I bought Adobe Audition 1.5 for a spectacularly cheap student price. Student discounts rule! Since then they’ve brought out version 2.0 which I’ve used at a friends studio and I hear rumors that there will soon be version 3.0 (which makes my meager 1.5 sound awfully crappy).

Cubase comes free with audio interfaces by Tascam, Lexicon, and Yamaha. You can buy it on it’s own too, if you really fancy. Most interfaces come with the ‘light’ version, but that is still very good. And it’s a bargain if you get something like a Lexicon Alpha for only $349nz. Though, personally I’d go with an interface that at least has phantom power – eg Tascam US-122. Which I have got, and it does me well. For now…. admittedly I do want something bigger and shinier with ten ton’s of inputs, and jack outputs instead of RCA’s…..

Anyway, back to my subject at hand – Cubase vs. Adobe Audition….

Adobe Audition seems to be much better for mixing in. By better I mean; it’s really user friendly, it has a really good waveform editor, lots of built in vst plug-ins, an excellent pitch correction function (IMHO waaay nicer than le ProTools one) unlimited tracks, lockable effects for when your computer can’t handle ten million reverbs in real time. Good stuff.

But Adobe Audition isn’t without fault. (Now I’m talking about version 1.5 here – if newer versions are better then yay for them :) ) I wish, oh how I wish, that Adobe Audition did Midi. How can I record cheesy synths, and drum machine drums if we can’t do midi? I also wish Adobe Audition had a proper grid system for editing things to a click. And I wish I could solve my Adobe Audition recording latency problem.

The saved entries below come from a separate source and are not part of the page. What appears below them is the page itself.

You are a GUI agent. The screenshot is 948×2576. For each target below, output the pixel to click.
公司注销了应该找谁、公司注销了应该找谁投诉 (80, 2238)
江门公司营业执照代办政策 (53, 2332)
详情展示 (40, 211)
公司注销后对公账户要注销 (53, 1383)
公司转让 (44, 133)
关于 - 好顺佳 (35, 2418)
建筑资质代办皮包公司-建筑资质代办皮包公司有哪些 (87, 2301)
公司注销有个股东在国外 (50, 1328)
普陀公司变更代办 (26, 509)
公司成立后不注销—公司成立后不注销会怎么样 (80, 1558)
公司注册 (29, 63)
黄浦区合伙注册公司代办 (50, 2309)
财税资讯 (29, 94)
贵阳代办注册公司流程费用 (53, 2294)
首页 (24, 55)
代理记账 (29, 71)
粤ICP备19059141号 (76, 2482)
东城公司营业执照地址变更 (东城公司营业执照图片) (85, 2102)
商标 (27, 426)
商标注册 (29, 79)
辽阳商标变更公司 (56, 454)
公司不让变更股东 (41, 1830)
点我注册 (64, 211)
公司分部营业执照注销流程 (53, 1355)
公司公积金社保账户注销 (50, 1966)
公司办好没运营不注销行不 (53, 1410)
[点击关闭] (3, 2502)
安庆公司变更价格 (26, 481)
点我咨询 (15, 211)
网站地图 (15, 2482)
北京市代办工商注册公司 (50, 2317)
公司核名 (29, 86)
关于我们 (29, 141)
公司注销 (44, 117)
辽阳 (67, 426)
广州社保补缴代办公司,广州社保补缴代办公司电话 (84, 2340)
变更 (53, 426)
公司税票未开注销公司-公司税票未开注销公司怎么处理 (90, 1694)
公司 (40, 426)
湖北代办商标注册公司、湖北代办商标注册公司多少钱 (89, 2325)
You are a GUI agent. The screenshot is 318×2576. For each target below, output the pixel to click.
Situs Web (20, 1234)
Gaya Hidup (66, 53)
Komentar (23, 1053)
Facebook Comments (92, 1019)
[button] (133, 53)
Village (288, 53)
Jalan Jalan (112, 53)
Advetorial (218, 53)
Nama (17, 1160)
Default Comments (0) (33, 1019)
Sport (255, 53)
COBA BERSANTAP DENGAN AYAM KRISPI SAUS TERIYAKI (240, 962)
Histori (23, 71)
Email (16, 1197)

On the things Adobe Audition lacks, Cubase comes to the rescue. Writing with midi controllers and VST plugins is easy breezy lemon squeezy with Cubase. Even blondes like me have very little trouble. The grid is great for those quick “can’t be arsed” copy&paste demo’s. And I’ve never had the slightest problem with recording latency on Cubase. Though admittedly both programs were equally bad for monitor latency, but that doesn’t bother me so much. Who needs monitors anyway :P

But Cubase is a damn pain to mix in. The panning is all wrong, the bus’s are a pain in the neck, I can never get my head around the automation system. And horror of horror – I get a limited number of tracks and effects per track! How can I go completely overboard when I have limitations like that!?!?

So, neither program is close to perfect, but I’m having a good run lately by recording in Cubase, and then mixing in Adobe Audition. (And then completely screwing everything up by mastering in an old version of wave-lab that’s quite possibly from the 90′s.)

Every time I record I end up wishing I had more money to spend on gear (Specifically LogicPro… Oh yeah…) But if you’re thinking about getting some cheapy software for yourself, I’d recommend going with Cubase to start with. You can do some pretty good stuff with it if you keep it simple.

And there’s always the spectacularly free Audacity. Which keeps getting better and better I’ve noticed.